Depuis son investiture en mai 2019, le président Volodymyr Zelensky a su s’imposer sur la scène politique intérieure en s’assurant une majorité à la Chambre des députés et en prenant ses distances avec l’oligarque Igor Kolomoisky, l’un de ses principaux soutiens lors de la campagne présidentielle. Sur la scène internationale, il a fait preuve de fermeté vis-à-vis de son homologue russe sur la question du Donbass et de la Crimée lors d’un sommet quadripartite sous la médiation de la France et de l’Allemagne, tout en montrant une volonté de dialogue. Il bénéficie également de la poursuite de l’amélioration de la situation économique. Enfin, la bonne tenue des comptes publics et les engagements de réformes structurelles (projet de loi permettant la levée du moratoire sur la vente de terres agricoles) ont convaincu la direction du FMI d’accorder une nouvelle ligne de crédit au pays.
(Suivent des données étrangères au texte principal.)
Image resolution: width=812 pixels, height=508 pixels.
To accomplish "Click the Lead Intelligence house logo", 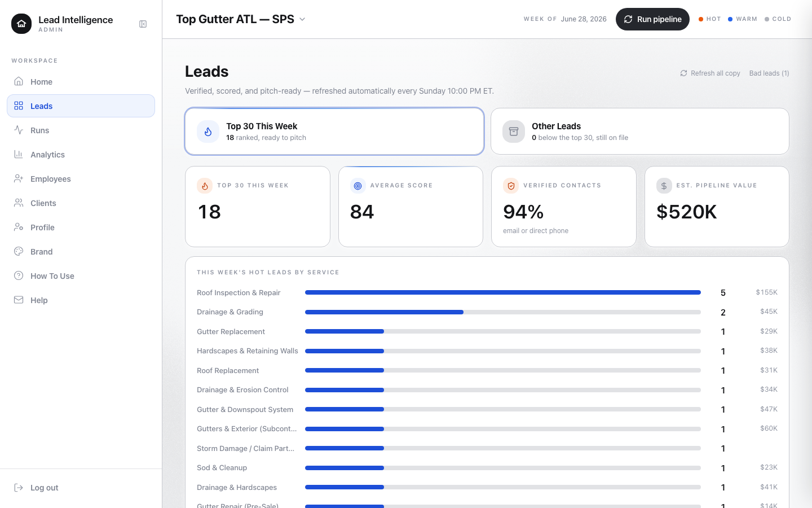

Une croissance tirée par la demande privée
Sur les neufs premiers mois de l’année, la croissance ukrainienne s’est établie à 3,8% par rapport à la même période de 2018 (+4% au T3 dernier trimestre connu). En termes d’offre, l’ensemble des secteurs y ont contribué, notamment la production agricole – qui représente environ 10% du PIB, soit autant que la production manufacturière – avec des récoltes records de céréales grâce à des conditions météorologiques favorables mais aussi à une amélioration de la productivité dans le secteur.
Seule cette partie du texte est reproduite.